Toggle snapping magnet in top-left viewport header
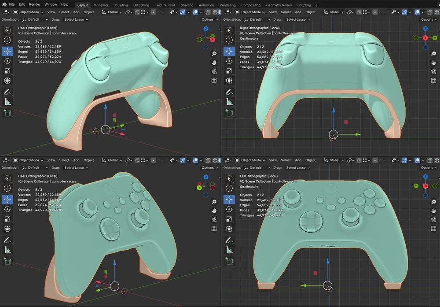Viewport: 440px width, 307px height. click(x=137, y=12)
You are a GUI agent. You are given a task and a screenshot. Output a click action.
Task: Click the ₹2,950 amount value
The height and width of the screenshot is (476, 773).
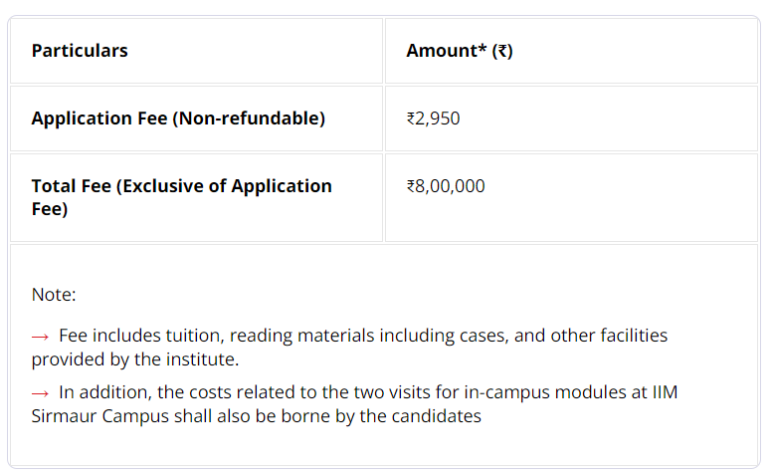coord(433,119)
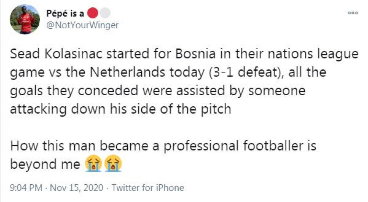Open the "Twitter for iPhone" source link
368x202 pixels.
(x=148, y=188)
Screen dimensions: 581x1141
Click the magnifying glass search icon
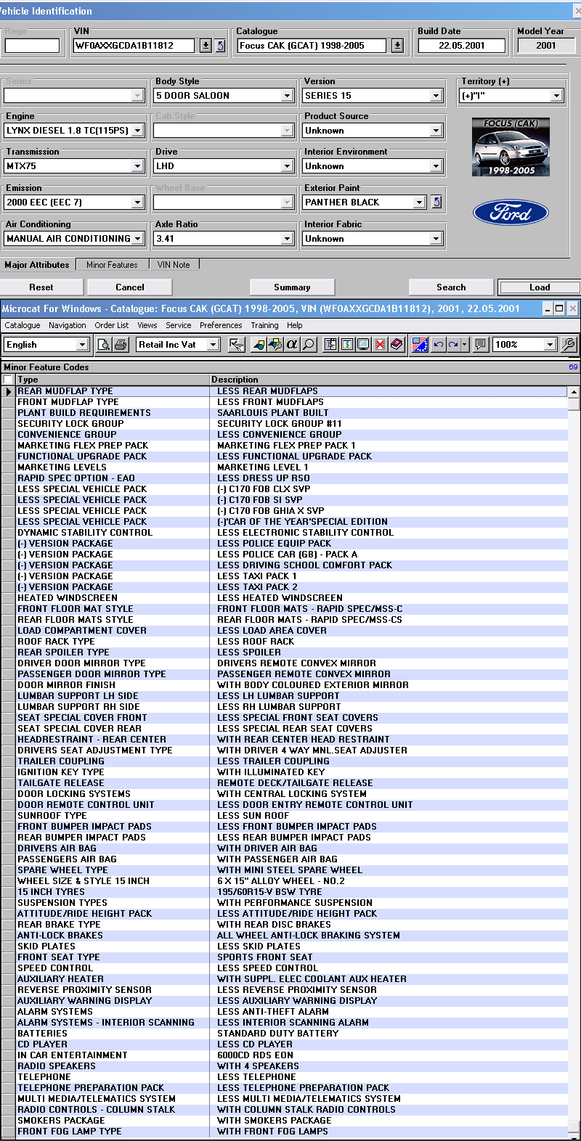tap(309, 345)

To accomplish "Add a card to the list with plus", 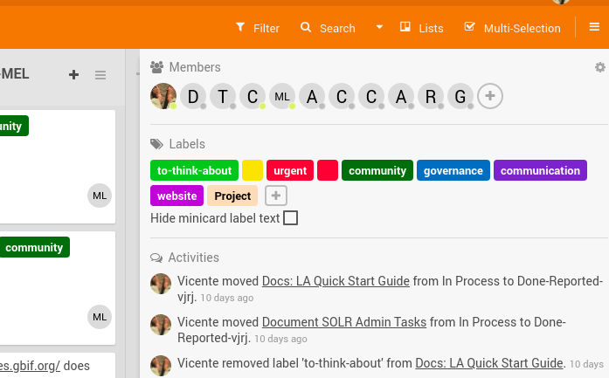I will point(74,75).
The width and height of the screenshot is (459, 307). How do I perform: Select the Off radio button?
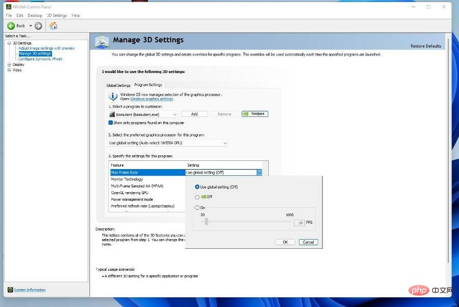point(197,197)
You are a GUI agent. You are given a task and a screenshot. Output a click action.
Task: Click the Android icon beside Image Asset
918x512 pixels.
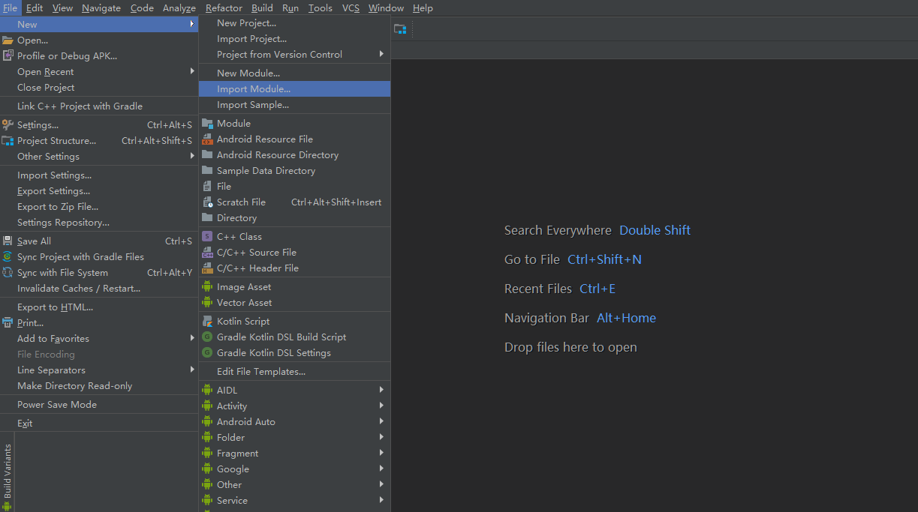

--- REQUIRED ACTION ---
All lines from the beginning of the material above through the line holding "Task: Click the ₹2,950 amount value" are to be given again exactly, and no others; pictures do not go in.

--- YOUR SOLUTION ---
Toggle snapping magnet in top-left viewport header
Viewport: 440px width, 307px height. click(x=137, y=12)
You are a GUI agent. You are given a task and a screenshot. Output a click action.
Task: Click the ₹2,950 amount value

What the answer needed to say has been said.